The title of Hamid's new essay collection, Discontent and Its Civilizations, is obviously a play on Freud's controversial, classic work, but that's where the similarities end. While both books tackle the role of the individual in society, Hamid's book is more personal and much more wide-ranging, concerned with the ways in which human beings invent themselves in a global society that's become both closer and more divided than ever before. "The self we create is a fiction," Hamid writes, and it's one that's getting harder and harder to write.
The essays in Discontent and Its Civilizations form something like a memoir, although indirectly. The book is divided into three sections, "Life," "Art" and "Politics," and it's clear that for Hamid, the three are closely intertwined. The personal essays in "Life" describe Hamid's somewhat nomadic childhood and adulthood — he was born in Lahore, Pakistan, where he now lives, but he spent many years in New York and London.
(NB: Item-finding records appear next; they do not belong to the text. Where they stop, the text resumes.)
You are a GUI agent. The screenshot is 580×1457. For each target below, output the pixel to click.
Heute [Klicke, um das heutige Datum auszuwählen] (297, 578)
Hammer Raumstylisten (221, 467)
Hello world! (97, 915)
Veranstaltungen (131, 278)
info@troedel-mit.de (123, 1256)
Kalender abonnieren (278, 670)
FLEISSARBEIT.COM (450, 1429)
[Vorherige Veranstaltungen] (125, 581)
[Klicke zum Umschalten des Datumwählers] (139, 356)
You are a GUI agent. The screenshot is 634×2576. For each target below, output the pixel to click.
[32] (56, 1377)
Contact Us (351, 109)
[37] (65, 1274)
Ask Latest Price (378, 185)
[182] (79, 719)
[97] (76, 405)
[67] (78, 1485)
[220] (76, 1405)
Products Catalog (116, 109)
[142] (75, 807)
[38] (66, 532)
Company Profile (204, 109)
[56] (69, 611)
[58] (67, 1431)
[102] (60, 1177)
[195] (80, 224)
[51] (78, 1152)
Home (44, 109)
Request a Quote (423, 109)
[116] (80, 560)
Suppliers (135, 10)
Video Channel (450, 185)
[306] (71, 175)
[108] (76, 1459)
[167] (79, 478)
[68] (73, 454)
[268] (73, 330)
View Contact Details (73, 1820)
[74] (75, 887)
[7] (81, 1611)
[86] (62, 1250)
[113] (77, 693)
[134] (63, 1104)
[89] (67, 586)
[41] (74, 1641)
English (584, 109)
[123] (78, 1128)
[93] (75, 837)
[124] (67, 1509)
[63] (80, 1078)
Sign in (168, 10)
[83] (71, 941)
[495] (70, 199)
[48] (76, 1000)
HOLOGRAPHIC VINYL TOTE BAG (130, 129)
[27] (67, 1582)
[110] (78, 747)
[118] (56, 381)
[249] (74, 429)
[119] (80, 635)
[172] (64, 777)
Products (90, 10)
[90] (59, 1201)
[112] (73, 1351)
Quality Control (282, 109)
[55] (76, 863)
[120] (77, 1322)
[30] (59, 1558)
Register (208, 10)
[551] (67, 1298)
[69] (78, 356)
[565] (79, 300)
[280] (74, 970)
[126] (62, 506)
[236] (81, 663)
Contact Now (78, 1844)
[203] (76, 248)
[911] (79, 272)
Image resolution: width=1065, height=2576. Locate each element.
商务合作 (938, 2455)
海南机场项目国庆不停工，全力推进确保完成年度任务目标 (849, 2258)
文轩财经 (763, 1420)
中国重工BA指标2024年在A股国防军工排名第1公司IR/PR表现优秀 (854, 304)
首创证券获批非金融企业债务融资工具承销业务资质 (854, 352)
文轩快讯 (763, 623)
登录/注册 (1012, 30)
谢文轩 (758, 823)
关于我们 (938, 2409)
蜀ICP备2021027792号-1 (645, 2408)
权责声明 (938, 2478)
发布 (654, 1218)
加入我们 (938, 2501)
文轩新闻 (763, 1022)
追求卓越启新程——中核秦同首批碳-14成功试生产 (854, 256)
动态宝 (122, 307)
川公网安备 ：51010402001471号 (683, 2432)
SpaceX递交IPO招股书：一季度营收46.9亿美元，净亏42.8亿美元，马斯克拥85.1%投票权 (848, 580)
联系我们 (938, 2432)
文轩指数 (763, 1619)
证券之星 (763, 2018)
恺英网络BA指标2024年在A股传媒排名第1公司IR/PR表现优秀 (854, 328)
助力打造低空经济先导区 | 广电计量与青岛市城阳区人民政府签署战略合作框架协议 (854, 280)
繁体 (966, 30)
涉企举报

As a result, he's always been conflicted about where he belongs, particularly after the September 11 attacks, which took place after he moved to the United Kingdom: "The 9/11 attacks placed great strain on the hyphen bridging that identity called Muslim-American. As a man not known for frequenting mosques, and not possessing a U.S. passport, I should not have felt it. But I did, deeply. It seemed two halves of myself were suddenly at war."
The second section contains several of Hamid's essays about art, chiefly literature. Best known for his novels The Reluctant Fundamentalist and How to Get Filthy Rich in Rising Asia, Hamid studied under Toni Morrison and Joyce Carol Oates at Princeton, and sees self-invention as a positive force: "I believe that that the hope of invention animates the arts," he writes. "And I feel the same hope as I think of people coming together to invent a world that is post-civilization, and hence infinitely more civilized."
The collection of political essays in the book's final section is perhaps the most forceful and interesting of the three. Hamid is a harsh critic of globalization, which he calls a "brutal phenomenon" that "brings us mass displacement, wars, terrorism" and a host of other social ills. His life as a global wanderer lends him a unique perspective on international politics, particularly as it concerns his home country.
"Pakistan plays a recurring role as villain in the horror subindustry within the news business," he writes, noting that the relationship between that country and the United States deteriorated dramatically after the killing of Osama bin Laden and several American drone strikes that killed Pakistani civilians. The situation, Hamid says, is even more complex than citizens of either country tend to imagine: "The alliance between the U.S. and the Pakistani military remains, therefore, a relationship between parties viewing one another through gunsights. Each side blames the other for putting its citizens in grave danger, and each is correct to do so."
In other words, the relationship between the two countries is, like pretty much everything that relates to international politics, much more complex than we realize. That's what's so refreshing about Hamid's book — he avoids platitudes and easy answers, recognizing that the self, like art and politics, is full of contradictions. Hamid is an amazingly gifted writer, and Discontent and Its Civilizations is a near-perfect essay collection, filled with insight, compassion, and intellect. It's a powerful look at the way people juggle their individuality with the tensions that inevitably result from being part of a community. The personal, Hamid argues, will always be the political, and it's pointless to try to disentangle the two. "Minority relations are a microcosm of society," he writes. "Each individual human being is, after all, a minority of one."